Mydło w kostce, w jednorazowym pojemniku z pompką, czy może w bezdotykowym dozowniku do mydła? Która z opcji najlepiej spisze się w każdym biurze? Dowiesz się tego, zapoznając się z poniższym tekstem.
Mydło w kostce
Każdy miał je kiedyś w swoim domu. Mydło w kostce, jeszcze przed wprowadzeniem wersji w płynie, było nieodłącznym elementem wyposażenia każdej łazienki. W dzisiejszych czasach coraz więcej osób jednak z niego rezygnuje. Mimo tego, że kusi atrakcyjną ceną, to i tak nie spełnia współczesnych biurowych standardów. Tradycyjną mydelniczkę trudno utrzymać w czystości, na blacie koło niej zawsze pojawia się osad, a samo mydło po niedługim czasie nie prezentuje się dobrze.
Jednorazowy dozownik z pompką
Jednorazowe dozowniki do mydła z pompką są ogólnodostępne. Nabyć można je w wielu wariantach zapachowych i to w całkiem przystępnych cenach. Jednak i one nie są bez zarzutu. Nie są w stanie zapewnić takiego poziomu higieny jak dozowniki do mydła bezdotykowe – podczas dozowania każdy dotyka tej samej powierzchni. Bardzo szybko się również kończą – dużo osób z przyzwyczajenie pobiera często 2 albo 3 porcje substancji podczas jednego użycia.
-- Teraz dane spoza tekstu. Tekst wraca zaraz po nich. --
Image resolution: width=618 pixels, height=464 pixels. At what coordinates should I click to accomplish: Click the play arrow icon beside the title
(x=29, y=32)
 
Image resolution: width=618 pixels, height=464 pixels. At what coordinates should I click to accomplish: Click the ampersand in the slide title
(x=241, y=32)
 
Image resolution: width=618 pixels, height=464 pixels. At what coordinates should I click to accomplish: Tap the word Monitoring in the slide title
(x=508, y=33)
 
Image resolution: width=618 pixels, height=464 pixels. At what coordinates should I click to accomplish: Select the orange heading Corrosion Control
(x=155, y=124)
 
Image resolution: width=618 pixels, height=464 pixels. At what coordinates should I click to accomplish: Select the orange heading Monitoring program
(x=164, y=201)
Dyspensery z czujnikiem ruchu
Nowoczesne, dobrze prezentujące się bezdotykowe dozowniki do mydła coraz częściej pojawiają się w publicznych, jak i biurowych łazienkach. Są łatwe w użyciu i zapewniają dużo większy poziom higieny – podczas dozowania nie trzeba ich dotykać. Łatwo utrzymać je w czystości, a dzięki temu, że aplikują one jednorazowo tylko jedną porcję mydła, w dłuższej perspektywie czasu łatwiej jest zaoszczędzić na tej substancji.